SELEÇÃO LEXICAL OU ESCOLHA DE PALAVRAS
José Augusto Carvalho, Professor de Linguística da Universidade Federal do Espírito Santo
Há um ruído na comunicação que pode provocar constrangimentos: o uso de uma palavra no lugar de outra, sobretudo quando se trata de parônimos, isto é, de palavras que se parecem na forma ou no som, mas diferem (e muito) no sentido, como, por exemplo, tráfico e tráfego, velhote e velhaco, docente e discente, vultoso e vultuoso, entre outros. Há palavras que, embora não digam respeito à paronomásia, podem sugerir o contrário do que significam, como o adjetivo “pingue”, por exemplo, em “salário pingue”, que pode sugerir um pequeno salário, mas na verdade designa um salário gordo, vultoso; ou como “falaz” que pode confundir-se com “falastrão” ou “falador”, mas que se relaciona com “falácia”, isto é, com afirmação falsa ou com raciocínio ilegítimo. Também é ilegítimo o emprego da palavra “rastaquera” para designar algo rasteiro, pobre ou vulgar. Rastaquera ou rasta é nome que designa a pessoa que chama a atenção pelo luxo exorbitante e pela ostentação.
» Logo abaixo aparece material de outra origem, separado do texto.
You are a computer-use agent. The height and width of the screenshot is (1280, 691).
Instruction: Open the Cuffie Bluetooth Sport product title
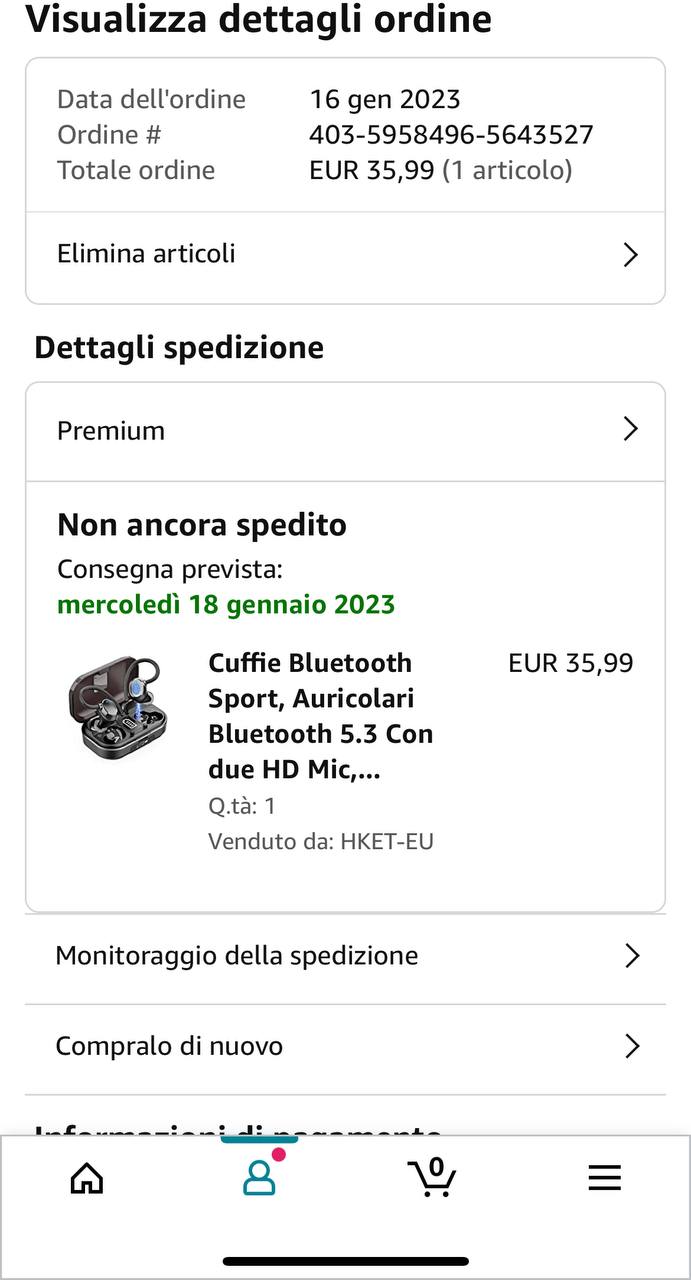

Entre os problemas da má seleção lexical, isto é, da má seleção de palavras, está o uso hoje generalizado, mesmo entre professores de português e linguistas de boa reputação, do nome “gênero” para designar sexo. É comum falar-se em gênero masculino quando se quer designar o sexo masculino. Acredito que esse vício de linguagem se deva à tradução literal do inglês “gender”, que pode significar tanto gênero quanto sexo. Ora, gênero é uma distinção gramatical, e sexo é uma distinção semântica. Um nome pode pertencer ao gênero masculino e designar alguém do sexo feminino, como “mulherão”, por exemplo, que, apesar de masculino, designa uma mulher extremamente feminina. Na introdução narrada da canção “O ébrio”, Vicente Celestino diz: “Durante minha trajetória artística, tive vários amores. Todas elas juravam-me amor eterno...” O pronome feminino “elas” refere-se anaforicamente a um nome masculino: “amores”(silepse de gênero). Também pode ocorrer que um nome feminino designe alguém do sexo masculino, como sentinela, criança, vítima, testemunha, por exemplo. Não há razão para essa confusão entre “gênero” e “sexo”, nem há nenhum argumento que possa defender o uso de um pelo outro.
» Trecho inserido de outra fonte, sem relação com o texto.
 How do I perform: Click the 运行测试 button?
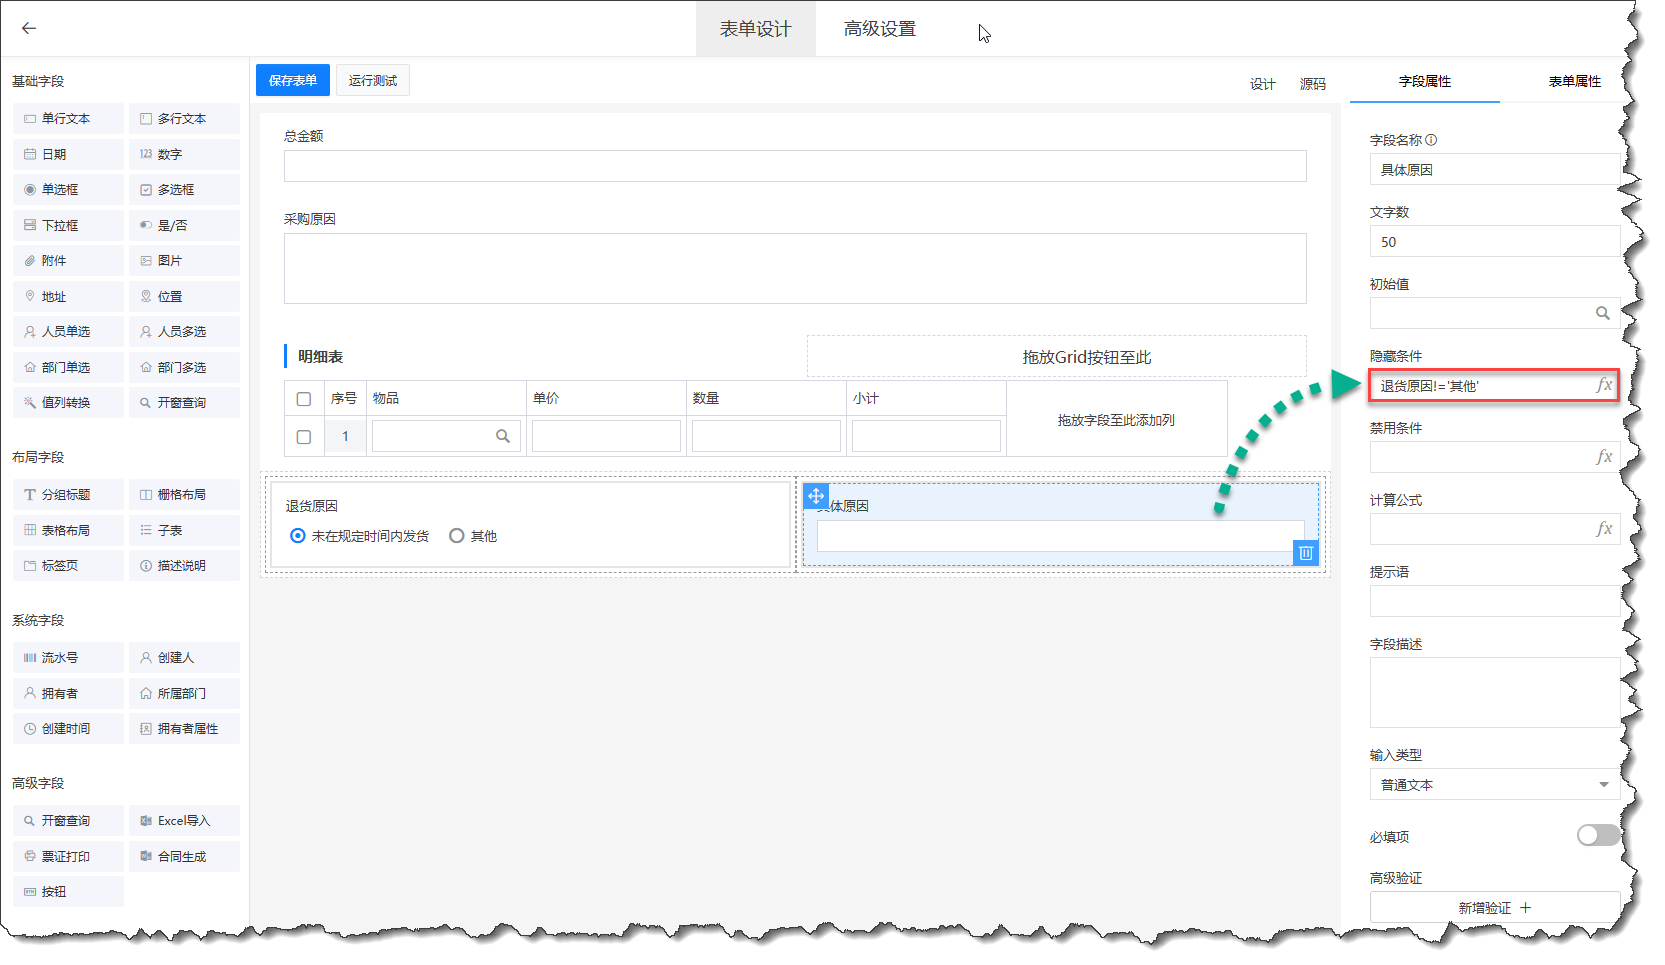[372, 80]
Inventou-se recentemente a palavra “pedólatra” (não-dicionarizada) que, por sua formação, deveria designar aquele que adora crianças, como um sinônimo não estigmatizado de “pedófilo”. Ocorre, no entanto, que a formação dessa palavra desrespeitou a sua origem etimológica e provocou confusão, porque seu uso se generalizou com o sentido de “aquele que adora pés” (podófilo ou podólatra). A confusão é tanta que um escritor chamado Miguel Dias ganhou o primeiro lugar num dos concursos “Talentos da Maturidade”, do Banco Real e teve seu conto “O pé de Júlia” publicado no livro Todas as estações, prefaciado por Deonísio da Silva, e publicado pela Editora Fundação Peirópolis, de São Paulo, em 2002. Diz ele, nas páginas 38-39: “Que não se confunda o pedólatra com o pedófilo. Condenável é a pedofilia (...). Menos grave é um indivíduo que adora pés (...).” O autor quis dar uma lição de semântica sem entender do riscado...
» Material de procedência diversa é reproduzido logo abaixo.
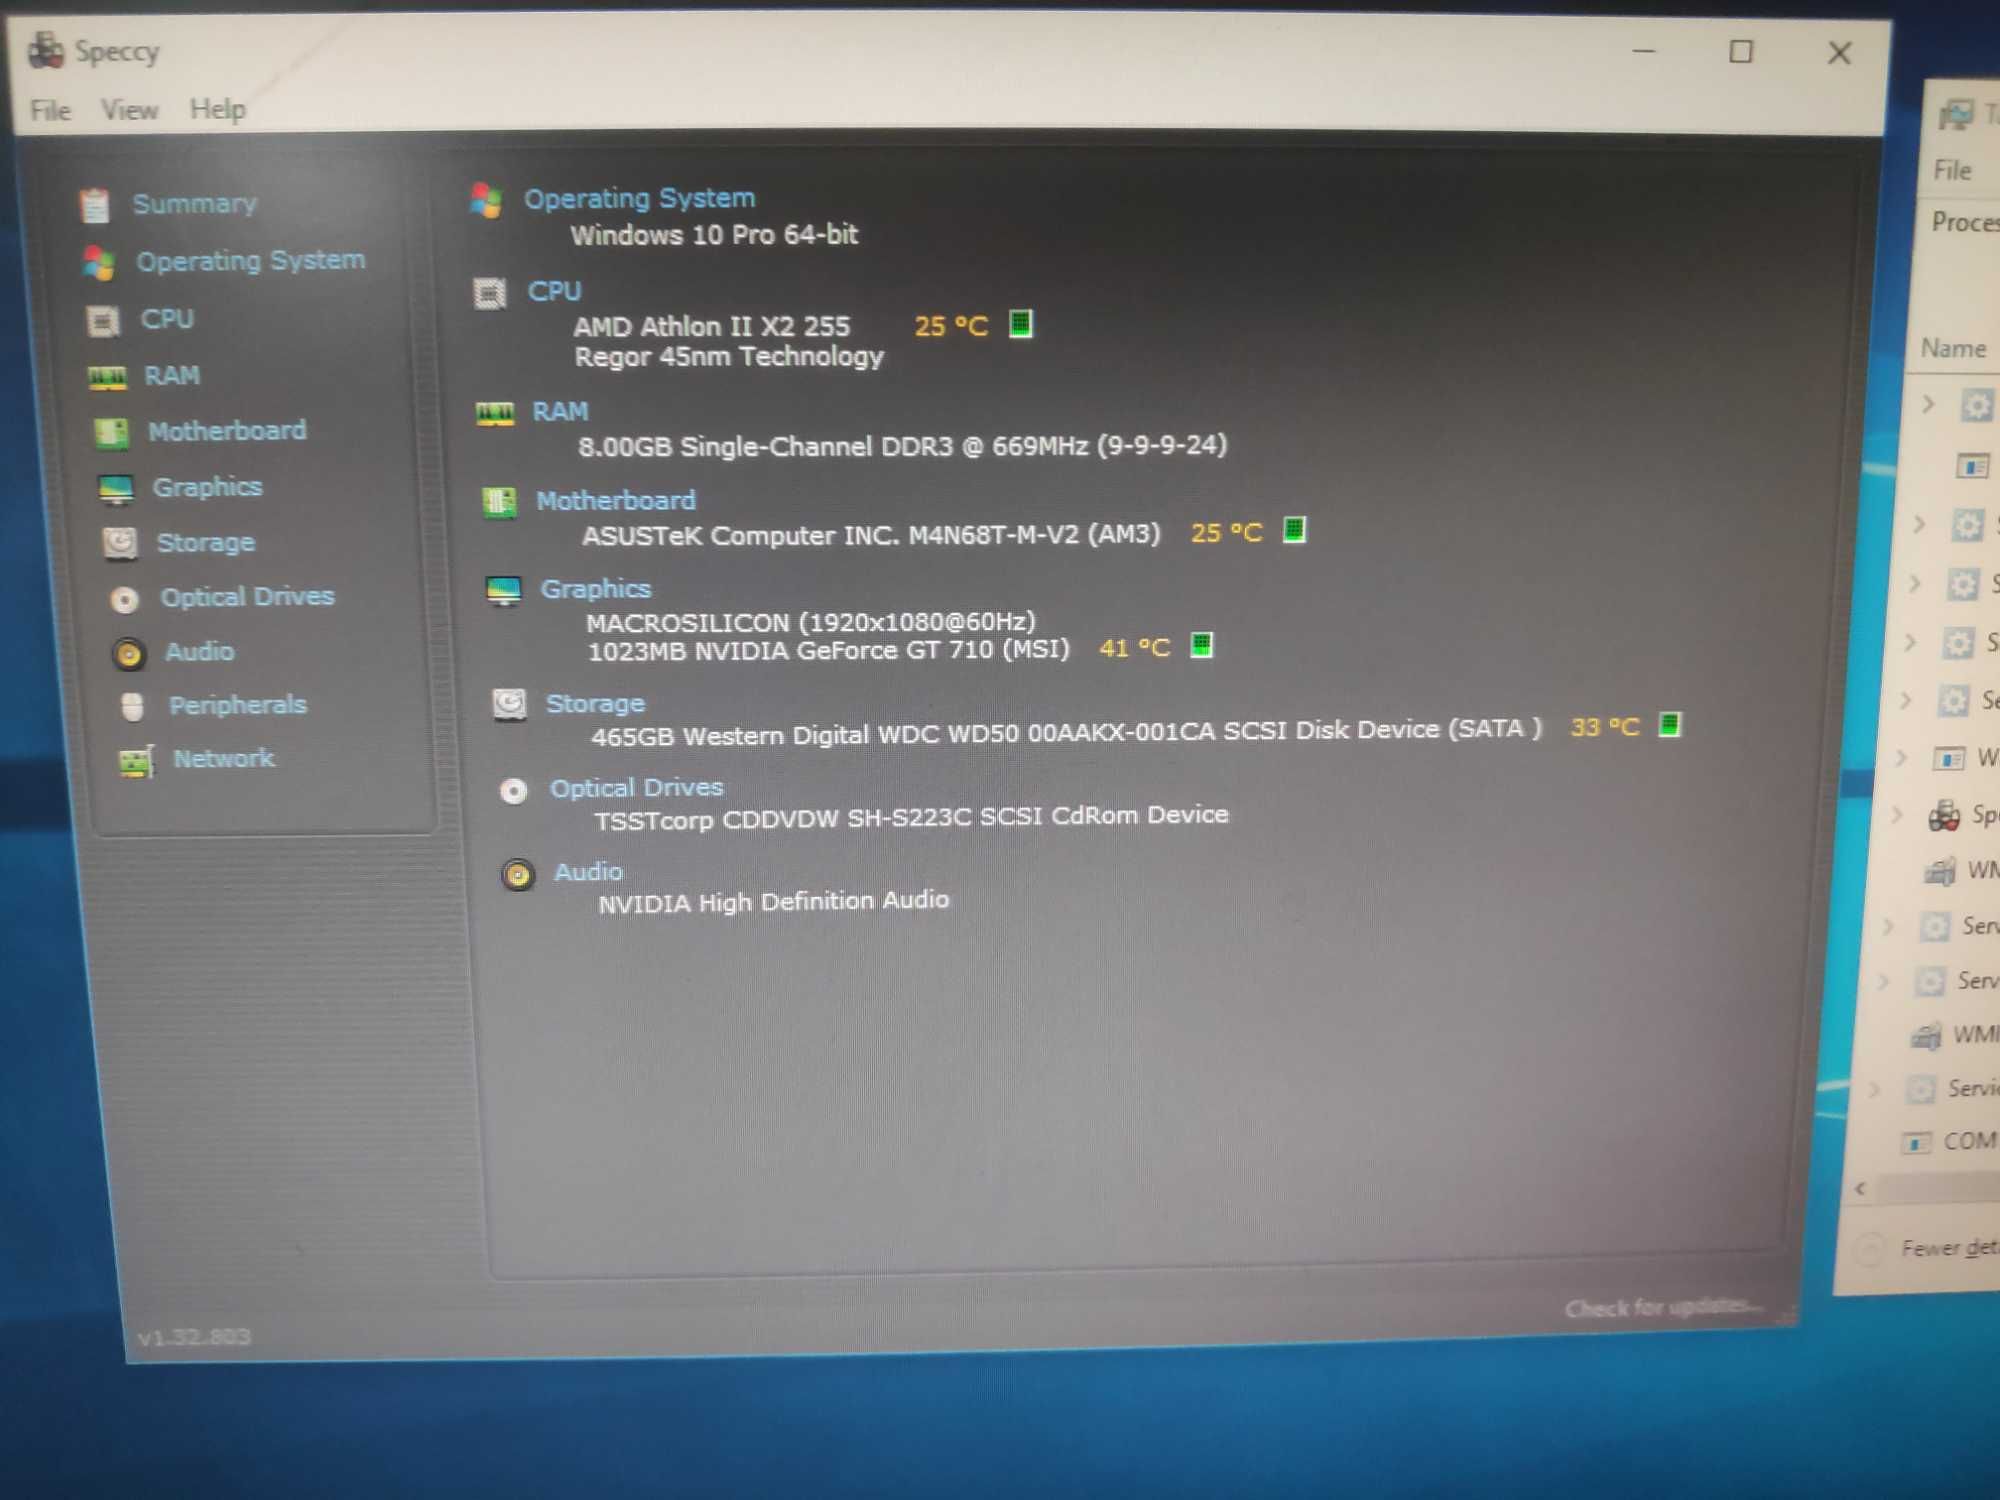Click the File menu
Screen dimensions: 2000x1500
pos(47,107)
Outro erro de seleção lexical é o neologismo “chocólatra”, que é usado para designar aquele que adora chocolate, mas, pela sua má-formação, designa o adorador do choco, nome que em Portugal designa um molusco da família do polvo, conhecido no Brasil como siba. O adorador de chocolate deveria chamar-se chocolatólatra e não chocólatra.
Há também o adjetivo “julinas”, formado por analogia com “juninas” e usado para designar as festas de julho. Ocorre que as festas realizadas em julho são festas julianas. O nome “julinas” simplesmente não existe.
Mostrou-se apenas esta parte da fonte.